P1

(a)

  P.triple <- 10 / (15 + 25 + 10)
  P.milk = 25 / (15 + 25 + 10)
  P.triple.or.milk <- P.triple + P.milk

The probability of Yoyo getting a Triple Chocolate M&M or a Milk Chocolate M&M is 0.7.

(b)

  P.first.getting.triple <- 10 / (15 + 25 + 10)
  P.then.not.getting.dark <- (49 - 15) / 49
  P.first.and.then = P.first.getting.triple * P.then.not.getting.dark

The probability of Yoyo first getting a Triple Chocolate M&M (she will eat it) and Lily then not getting a Dark Chocolate M&M from the bag is 0.1387755.

(c)

  P.two.triple.rep.small <- 1/2 * 1/2

The probability of sampling two Triple Chocolate M&Ms in a row when sampling with replacement is 0.25.

  P.two.triple.norep.small <- 1/2 * 9/19

The probability when sampling without replacement is 0.2368421.

(d)

  P.two.triple.rep.big <- 1/2 * 1/2

The probability of sampling two Triple Chocolate M&Ms in a row when sampling with replacement is 0.25.

  P.two.triple.norep.big <- 1/2 * 999/1999

The probability when sampling without replacement is 0.2498749.

## constructs empty vectors
P.rep = c()
P.norep = c()
sample.size = c()

increment <- (2000 - 20) / 20

## calculate each distribution with different sample size
for (spl.size in seq(20, 2000, increment)) {
  sample.size <- append(sample.size, spl.size)
  ## the probability of every single choosing is the same with replacement,   so just simply square it for chossing twice.
  P.rep <- append(P.rep, ((spl.size / 2) / spl.size)^2)
  P.norep <- append(P.norep, (spl.size / 2) / spl.size * (spl.size / 2 - 1)   / (spl.size -1))
}

plot_data <- data.frame(sample.size, P.rep, P.norep)

## Modify x and y labels
x <- list(title = "Total Number of M%M")
y <- list(title = "Probabilities")

plot_ly(plot_data, x = ~sample.size, y = ~P.rep, name = 'with_replaxement', type = 'scatter', mode = 'lines') %>%
  add_trace(y = ~P.norep, name = 'without_replacement', mode = 'lines') %>%
  layout(xaxis = x, yaxis = y)

Even though as the sample size gets larger and larger, the probability of sampling without replacement gets closer to sampling with replacement, which is considered as independent, sampling without replacement, to some extent, does affect later events since the sample size changes.

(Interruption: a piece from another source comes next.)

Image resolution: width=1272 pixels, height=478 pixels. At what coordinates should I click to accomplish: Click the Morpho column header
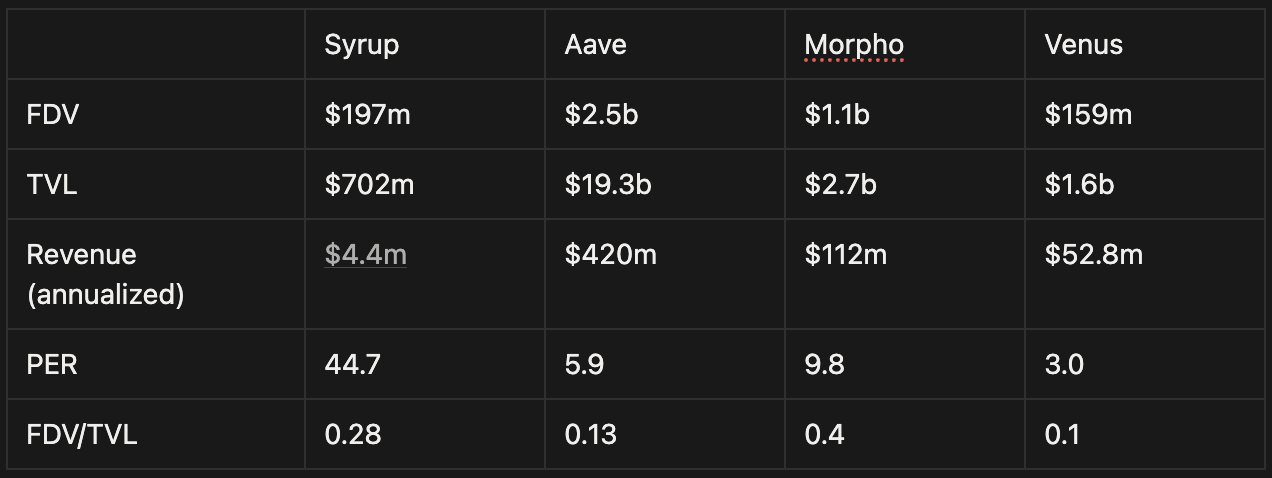(905, 45)
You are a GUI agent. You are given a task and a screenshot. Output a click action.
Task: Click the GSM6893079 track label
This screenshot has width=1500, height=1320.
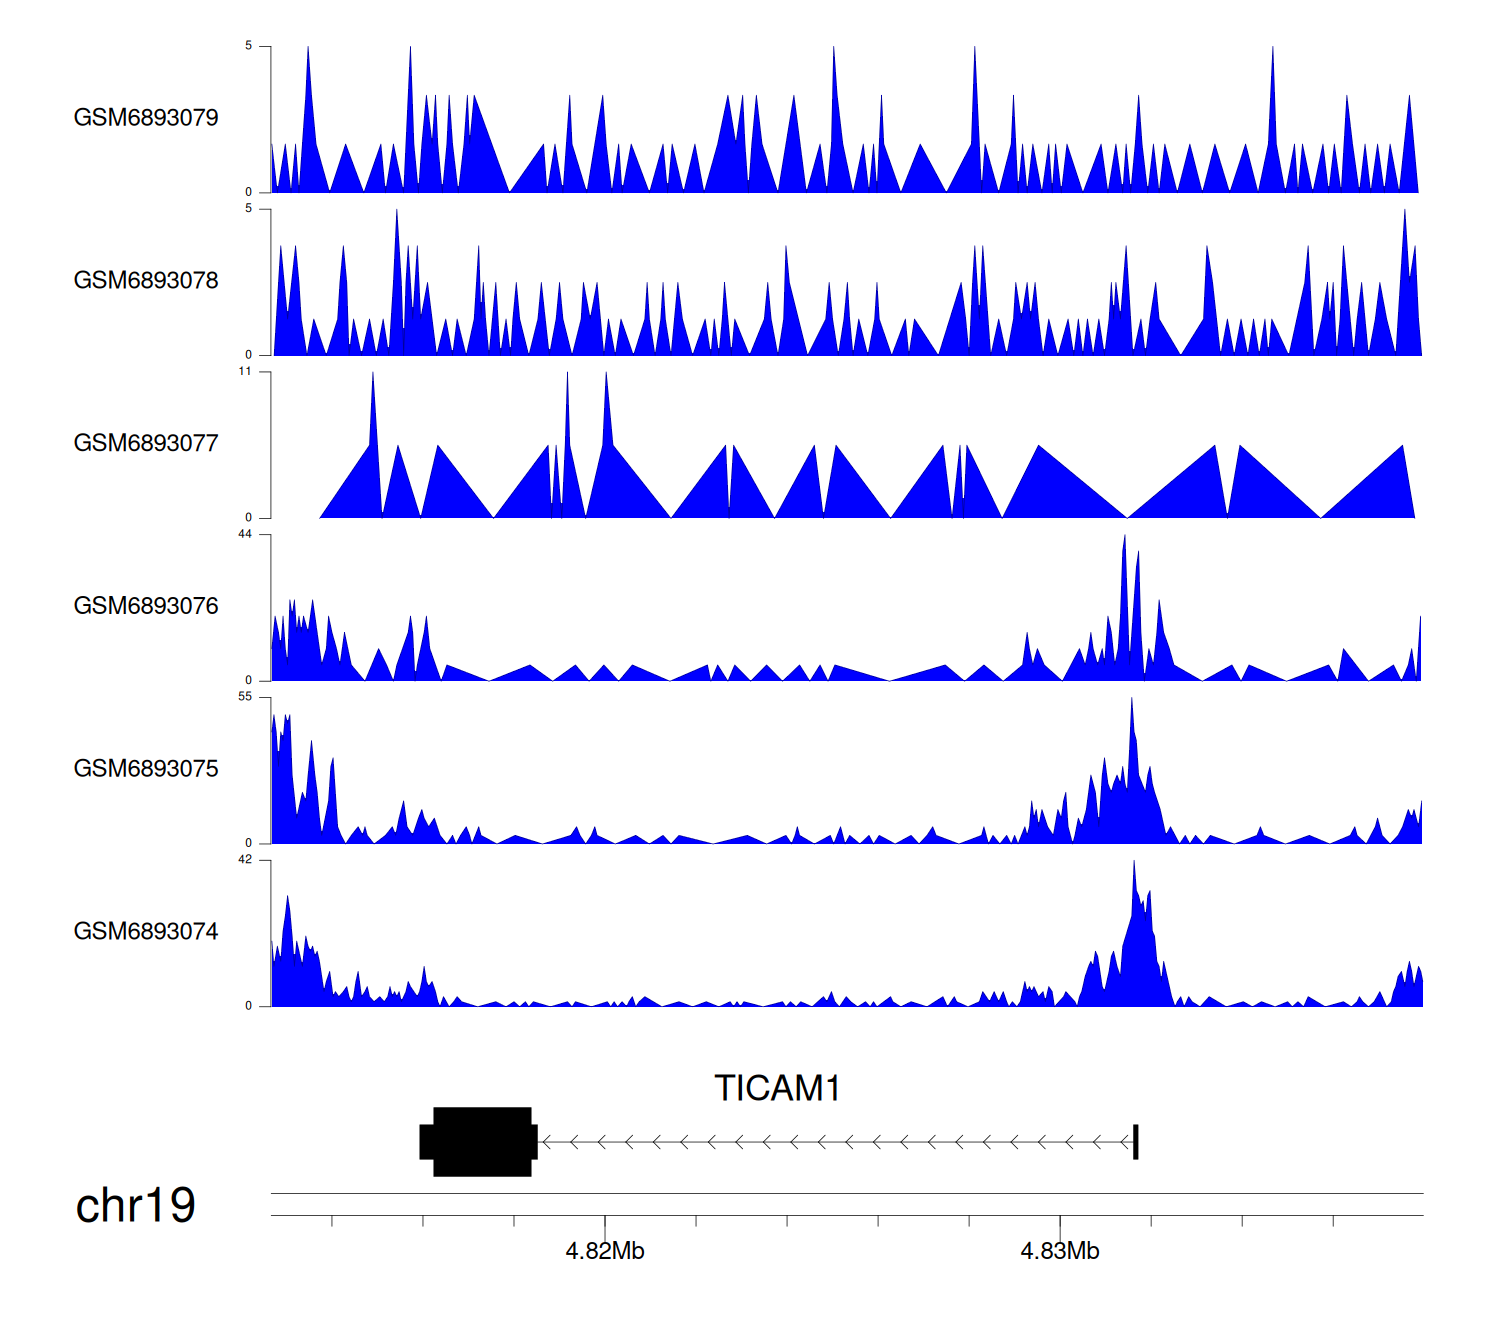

It doesn’t meet the definition of independent events that when two events are said to be independent of each other, the probability that one event occurs in no way affects the probability of the other event occurring.

P2

(a)

x<-seq(500,1500, length=2000) ## get writing speed ranginf from 500 to 1500
density <- dnorm(x, 1000, 150)
plot(x, density, col="darkgreen",xlab="paper writing speed (words per hour)", ylab="Density", type="l",lwd=2, cex=2, main="Distribution of paper writing speed (wph) of students at ULE", cex.axis=.8)

(b)

z.score <- (1068 - 1000) / 150

The Z-Score for Yoyo’s writing speed is 0.4533333. Since the significance level is not given, let’s assume it to be 0.05, which is widely used. From the Z table, we find that the p-value is 0.325166 given the Z-Score. The Z-Score tells us that Yoyo’s writing speed is 0.4533333 standard deviation above the mean. The associated p-value tells us that Yoyo’s writing speed is faster than 0.5 + 0.325166 = 82.5166% of the population.

(c)

  • First, we define the null hypothesis to be that the use of M&Ms has no effect the students’ paper writing speed, and alternative hypothesis to be that the use of M&Ms affects the students’ paper writing speed.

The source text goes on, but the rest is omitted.